Main article: Subsoiler
The mole plough or subsoiler allows underdrainage to be installed without trenches, or it breaks up deep impermeable soil layers that impede drainage. It is a very deep plough, with a torpedo-shaped or wedge-shaped tip, and a narrow blade connecting this to the body. When dragged through the ground, it leaves a channel deep under the ground, and this acts as a drain. Modern mole ploughs may also bury a flexible perforated plastic drain pipe as they go, making a more permanent drain – or they may be used to lay pipes for water supply or other purposes. Similar machines, so called pipe-and-cable-laying ploughs, are even used under the sea, for the laying of cables, as well as preparing the earth for side-scan sonar[citation needed] in a process used in oil exploration.

Paraplough[edit]

The paraplough or paraplow is a tool for loosening compacted soil layers 12 to 16 inches deep and still maintain high surface residue levels.[23]

Spade plough[edit]

The spade plough is designed to cut the soil and turn it on its side, minimizing the damage to the earthworms, soil microorganism, and fungi. This helps maximize the sustainability and long term fertility of the soils.

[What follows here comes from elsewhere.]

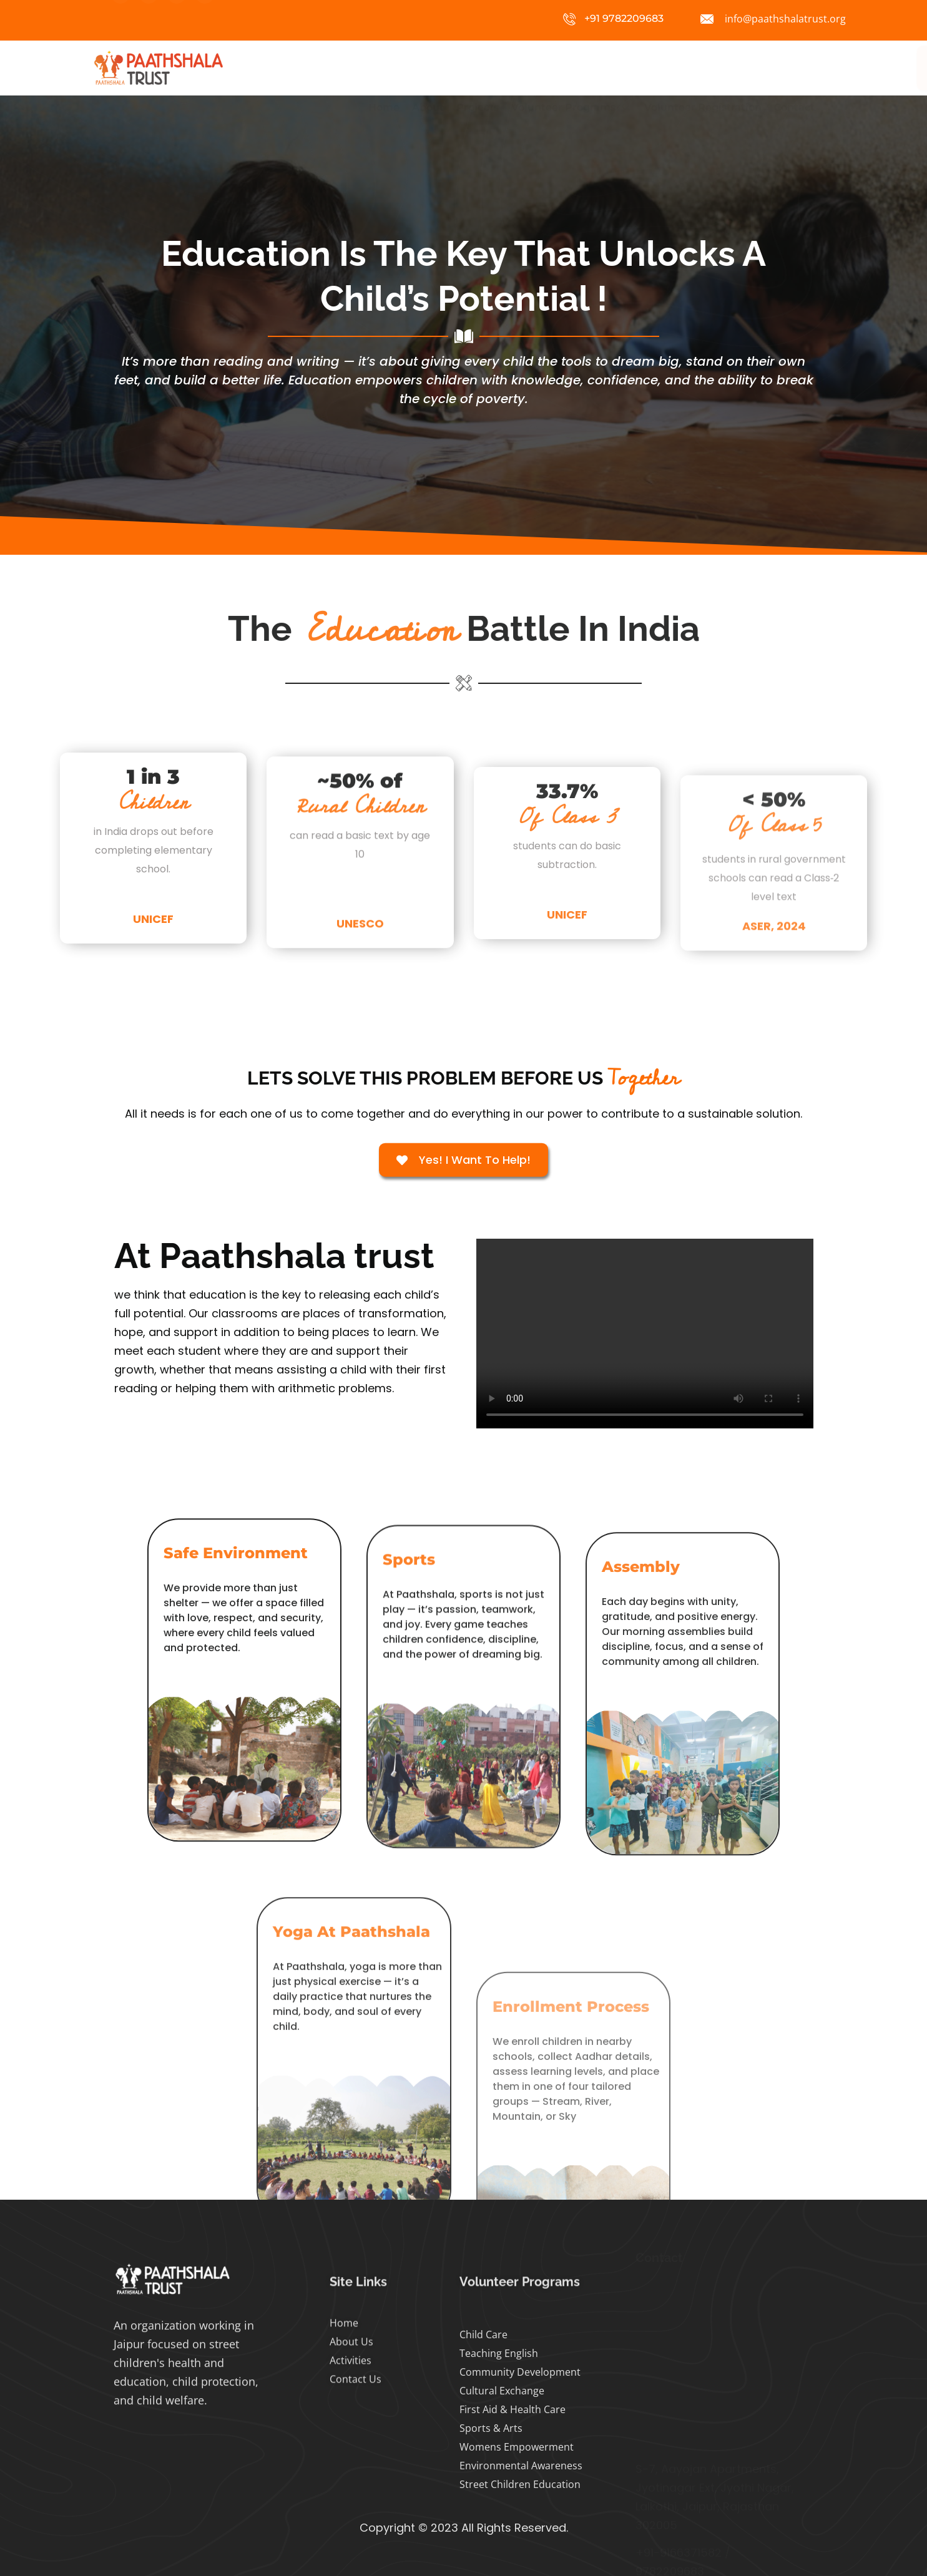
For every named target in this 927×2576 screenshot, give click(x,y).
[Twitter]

Effects of mouldboard ploughing[edit]

Mouldboard ploughing, in cold and temperate climates, no deeper than 20 cm, aerates the soil by loosening it. It incorporates crop residues, solid manures, limestone and commercial fertilizers along with oxygen. By doing so, it reduces nitrogen losses by denitrification, accelerates mineralization and increases short-term nitrogen availability for transformation of organic matter into humus. It erases wheel tracks and ruts caused by harvesting equipment. It controls many perennial weeds and pushes back the growth of other weeds until the following spring. It accelerates soil warming and water evaporation in spring because of the lesser quantity of residues on the soil surface. It facilitates seeding with a lighter seeder. It controls many enemies of crops (slugscrane flies, seedcorn maggots-bean seed flies, borers). It increases the number of "soil-eating" earthworms (endogea) but is detrimental to vertical-dwelling earthworms (anecic).
Ploughing leaves very little crop residue on the surface, which otherwise could reduce both wind and water erosion. Over-ploughing can lead to the formation of hardpan. Typically farmers break up hardpan up with a subsoiler, which acts as a long, sharp knife to slice through the hardened layer of soil deep below the surface. Soil erosion due to improper land and plough utilization is possible. Contour ploughing mitigates soil erosion by ploughing across a slope, along elevation lines. Alternatives to ploughing, such as the no till method, have the potential to actually build soil levels and humus. These may be suitable to smaller, more intensively cultivated plots, and to farming on poor, shallow or degraded soils that ploughing would further degrade.